Old Dairy Farm Depot, 2 Lower Albert Road, Central
Also known as the Pathological Institute and the Bacteriological Institute, the Hong Kong Museum of Medical Sciences was first opened in 1906. Designed in the Edwardian style with red bricks and white pillars, this was Hong Kong’s original purpose-built public health and medical laboratory. By the end of the nineteenth century, bacteriological studies in Hong Kong were still underdeveloped and only temporary facilities for such examinations were available until this institution was established.
In 1972, the Institute was relocated to Victoria Road and the building was then used as a storeroom for pathology service for the Health Department. The building was declared a monument in 1990. In 1995, it was handed over to the Hong Kong Museum of Medical Sciences Society and converted to a public museum.
Hong Kong Museum of Medical Sciences, 2 Caine Lane, Sheung Wan
Right in the heart of Central, Pedder Building was inspired by the Beaux-Arts style with subtle traits of Art Deco. Constructed in 1923, it is the last surviving pre-World War II building on Hong Kong’s iconic Pedder Street.

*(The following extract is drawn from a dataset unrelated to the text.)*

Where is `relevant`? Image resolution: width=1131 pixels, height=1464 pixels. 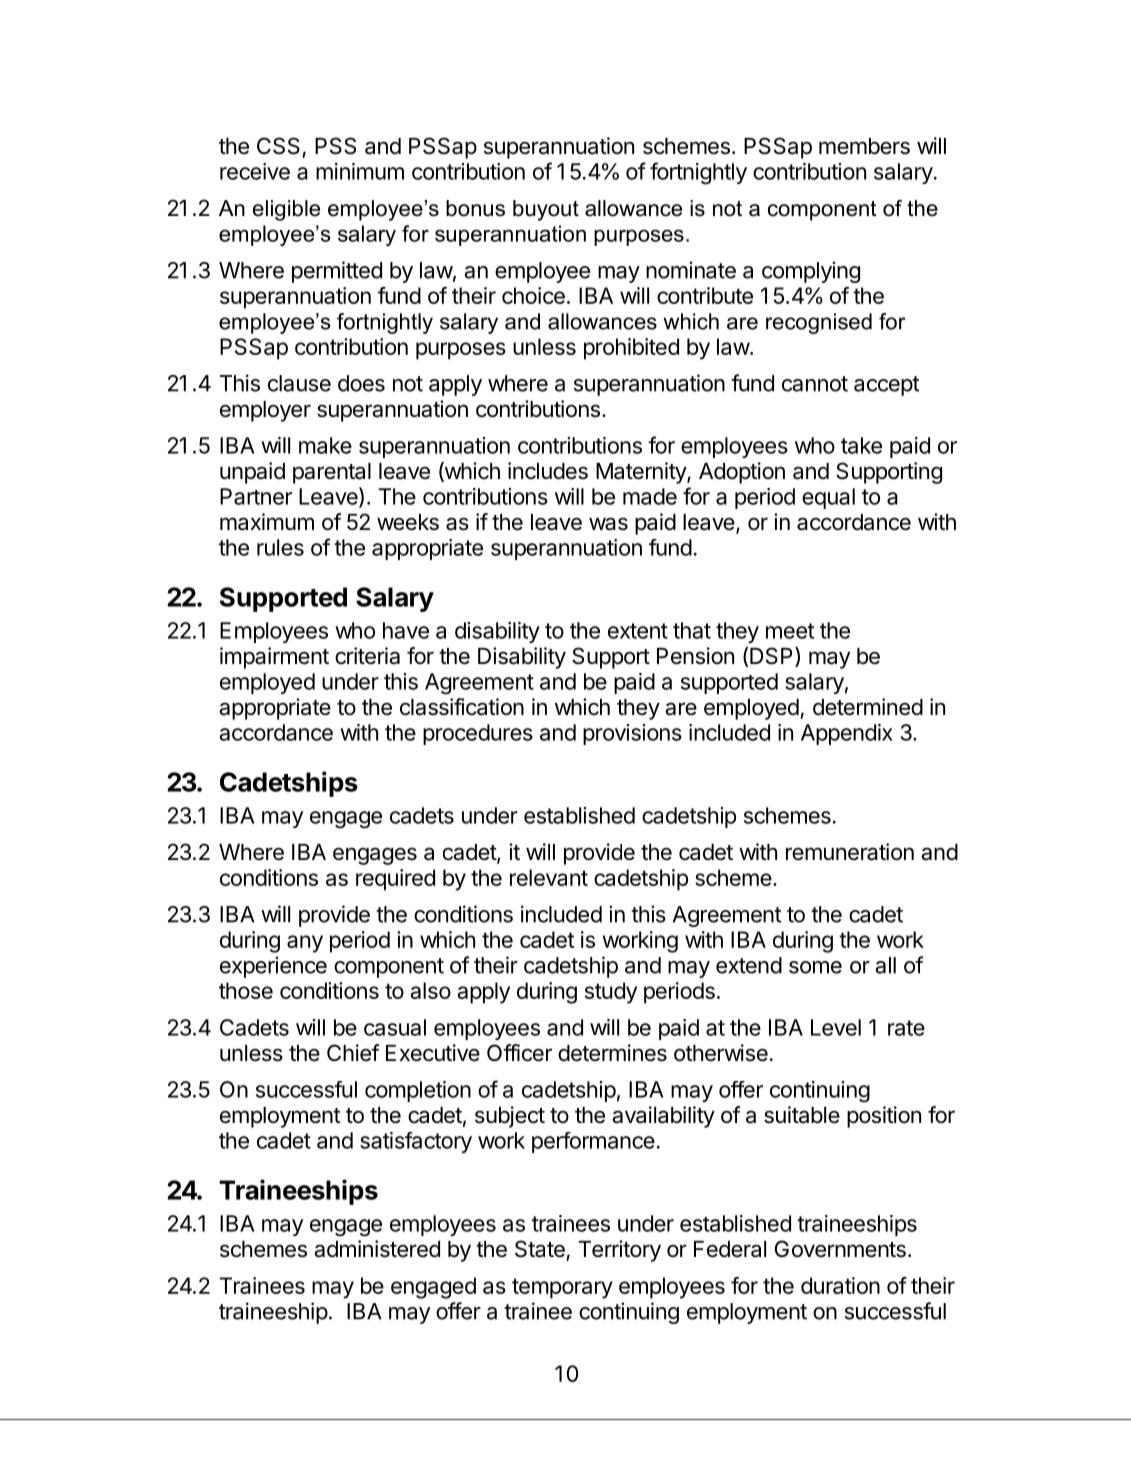
relevant is located at coordinates (549, 877).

Before the war, a lot of tenants were foreign firms with their headquarters or branches set up in Central.
Most of them evacuated before the Japanese occupation of Hong Kong (1941 to 1945), and consequently, Japanese and Chinese businesses moved in. Fortunately, the building remained intact during the occupation, and it has since functioned as a commercial building for shops, offices, and art galleries. To this day, this nine-storey building leaves a stamp of how much influence and history the city has persevered through.